Series Brings Together Flamboyant Owners Turner, Steinbrenner
Oct. 18, 1996
ATLANTA (AP) _ For the Atlanta Braves, it's Ted Turner, Captain Outrageous, purveyor of shamelessly tacky ballpark promotions, mammoth player salaries and superstations.
The New York Yankees have George Steinbrenner, The Boss, who changes managers more often than some people change their oil, pays his players huge salaries and then publicly humiliates them.
The World Series match-up between the Braves and the Yankees brings together not only baseball's best teams but two of the biggest egos in the history of the game.
Baseball has long had its share of colorful owners, such as Charlie O. Finley and Bill Veeck. With the possible exception of Marge Schott, Turner and Steinbrenner have had no rivals in recent years in making front-office games wilder than those played on the field.
``They fit into a long history of highly individualistic people who make the commissioner's job lively,'' said former Baseball Commissioner Bowie Kuhn, who suspended both owners. ``They're one of the reasons you've got to have a commissioner to keep the game on an even keel.''
``One demands total respect. The other lets you slide a little bit,'' said former major leaguer Phil Niekro, who pitched for both. ``There's not much room for air in George's shop. He pays you well and he expects you to perform. Ted realizes you're human, you're going to slip up every once in a while.''
Turner bought the Braves in 1976 and, though ignorant of baseball, by 1977 put on a uniform and tried managing the team. The Braves started winning and drawing big crowds only after Turner stepped back and turned the running of the team over to seasoned baseball executives.
He made one of baseball's first big-money free-agent signings, pitcher Andy Messersmith, and promptly ran afoul of baseball's rulers by giving him a ``Channel 17'' uniform number to promote Turner's Atlanta TV station.
Kuhn suspended Turner for offering a contract to slugger Gary Matthews while he was still signed to the San Francisco Giants.
Faced with embarrassingly small crowds, Turner cooked up such promotions as mattress-stacking night and the world's largest wet T-shirt contest. He immodestly dubbed the Braves ``America's Team.''
Still, except for a National League West title in 1982, the Braves stunk.
In the late 1980s, as Turner's media empire commanded more of his attention, he drifted away from direct involvement in the Braves. In 1991, John Schuerholz was hired as general manager, beginning a period of success that culminated in the Braves' World Series victory last year.
``All I did was sit here and sign a few checks,'' Turner said recently of his contribution.
Turner technically no longer owns the team since his Turner Broadcasting System Inc. was bought out this month by Time Warner Inc. But the new Braves stadium next year will bear his name.

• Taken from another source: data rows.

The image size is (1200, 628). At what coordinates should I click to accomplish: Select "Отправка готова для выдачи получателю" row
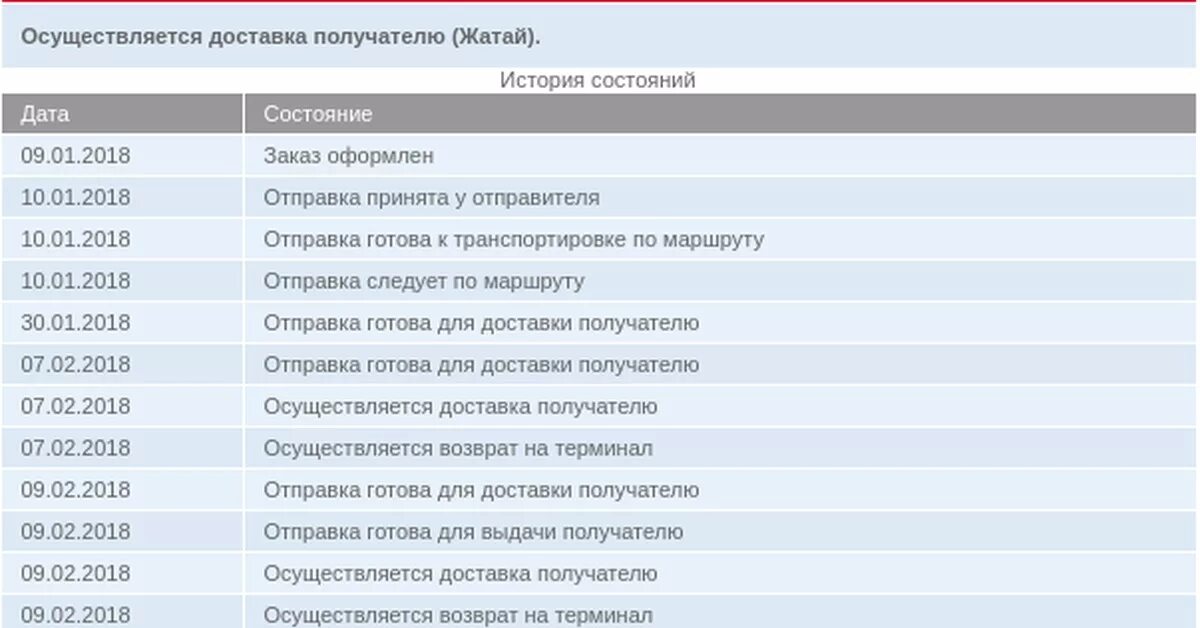pos(600,532)
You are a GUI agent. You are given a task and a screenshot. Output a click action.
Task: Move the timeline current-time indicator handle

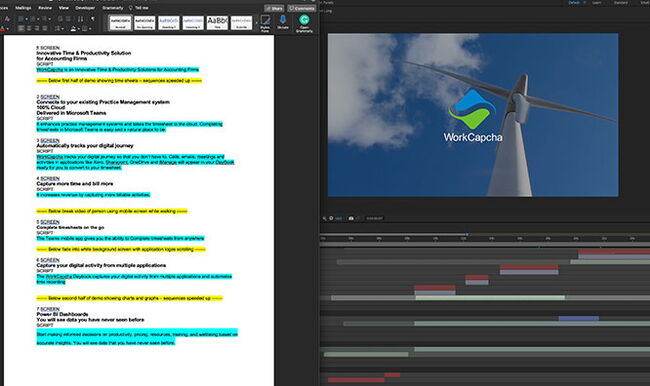coord(467,234)
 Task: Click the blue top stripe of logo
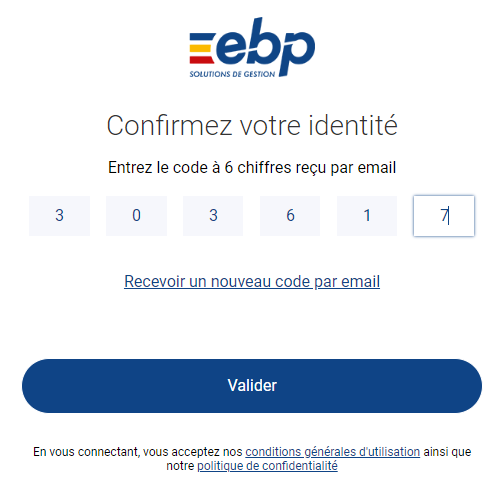coord(202,37)
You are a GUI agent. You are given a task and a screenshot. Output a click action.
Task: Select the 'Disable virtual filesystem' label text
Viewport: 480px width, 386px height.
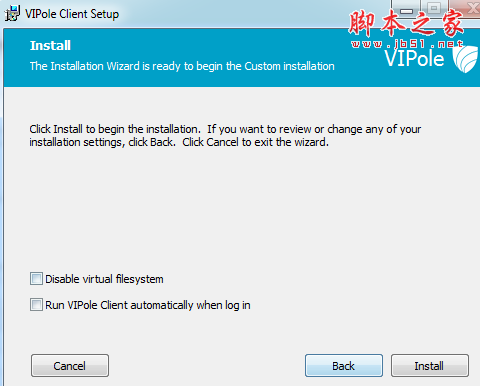(104, 279)
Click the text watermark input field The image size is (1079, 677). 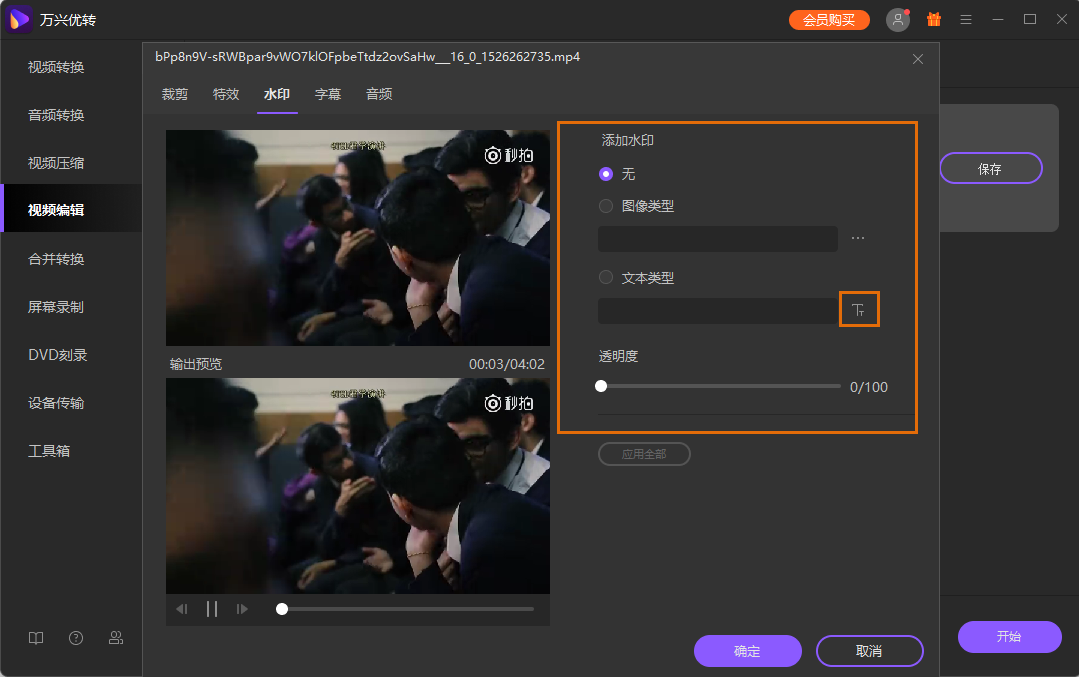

While Turner's Braves slouched through the 1970s, Steinbrenner's Yankees were one of the era's dominant ballclubs. His teams won the World Series in 1977 and 1978.
Steinbrenner took control of the Bronx Bombers in 1973 as a silent owner. But he soon stuck his hands into the running of the organization and has never taken them out.
Steinbrenner assembled expensive and powerful teams that at various times included such stars as Reggie Jackson, Catfish Hunter and Dave Winfield. The Yankees currently have baseball's highest payroll at $52.9 million; the Braves are third at $47.9 million.
But Yankees' players bristled under Steinbrenner's persistent and public criticism. Steinbrenner once called Winfield ``Mr. May'' after he went 1-for-22 in the 1981 World Series. It was a sarcastic play on Jackson's ``Mr. October'' nickname.
Difficult to work for? Steinbrenner has changed managers 20 times in 23 years.
``When George came in the clubhouse, you shook and shivered,'' Niekro recalled.
Steinbrenner also couldn't avoid the commissioner's doghouse.
He was suspended by Kuhn after pleading guilty to conspiring to make illegal campaign contributions to President Nixon. Years later, Commissioner Fay Vincent suspended him for dealing with a gambler.
The Yanks faded in the '80s, and Steinbrenner wasn't heard from much. They're now back with a vengeance, led by former Braves manager Joe Torre.
And Steinbrenner is still stealing the spotlight from his players.
During the playoffs, he reportedly got into a shouting match with Jackson, now a paid adviser to the team. Steinbrenner also was in the news when he refused to allow the Yankees' wives to travel with their husbands on a charter flight to Texas.